Lesson 00 - R&D Stream
Welcome to the Python course @ Precima
Hopefully, by now, everyone has read the syllabus, cheat sheets and course outline on the main website.
Moreover, in this lesson, it’s assumed you either attended the Applied Stream intro to data types lecture, and/or have read through Lesson 00 - Applied Section.
Today we will briefly go over the Anaconda environment and then dive into Python statements and functions.
All lessons are made as iPython/Jupyter notebooks and will be available on this site to download. Grab todays lesson from this link!.
Python is a programming language first released in 1991 by Guido van Rossum and one of the most popular languages used in computing today. Python currently ranks as the 5th most common language used on github.
Python is used as a scripting language, as well as in web development and to create applications - some of the more popular websites and applications running at least partially on Python include: Google, Youtube, Facebook, Instagram, Reddit, Dropbox, Civilization IV, EVE Online and BitTorrent.
Python as a language is based on readability, flexibility, simplicity and extensibility.
The extensibility of Python has caused it to be adopted, along with R, as one of the premier data science programming languages.
Python has had many added on modules (or libraries) added to it, to allow data science work which we will cover in this course.
In general compared to R, Python is faster, more programmer focussed and less restrictive in licensing. The downside is new statistical methods tend to appear in R before Python, although as the community grows, this has become less of a problem.
2.7 vs 3
In 2008, Python version 3.0 was released. Due to the number and nature of changes, Python 2.6 and Python 3.0 were not compatible. This has lead to a split in the Python community, as many users were unwilling to fix existing code to 3 compatibility, and have since continued to develop Python 2.6 into 2.7, while 3.0 has been developed in parallel and currently stands at version 3.5.
In this course, we will use Python 3. This is due to the majority of users having no legacy code to worry about, the better memory management, and the availability of the data science stack in Python 3. If you are a die hard Python 2.7 user, feel free to continue using it, although you will need to fix the code yourself.

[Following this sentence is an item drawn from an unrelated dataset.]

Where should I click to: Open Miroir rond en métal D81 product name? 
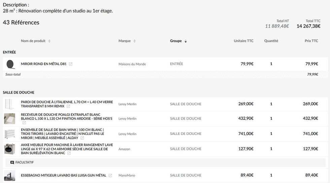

In the level we will be coding at the changes are not too big, the largest
differences we will see are print()
vs print
, xrange
vs range
and other
generators. Python code found online will often be 2.7, but should be readable
by a 3 trained user.
Anaconda, Spyder and iPython/Jupyter
We will use Anaconda, a distribution of Python by Continuum Analytics, put together for use in data science.
Anaconda comes with most of the modules we need for data analysis. The Anaconda launcher updates and launches these apps, and includes:
(i) Spyder, which is the IDE we will use for the first few lessons. It allows coding and running scripts in an integrated environment.
(ii) The iPython/Jupyter notebook, which is a platform for developing interative code-driven documents (like these lessons!) in a browser. (iPython notebooks are currently in the process of being rebranded into Jupyter notebooks. The launcher and documentation - and we - will refer to them interchangeably).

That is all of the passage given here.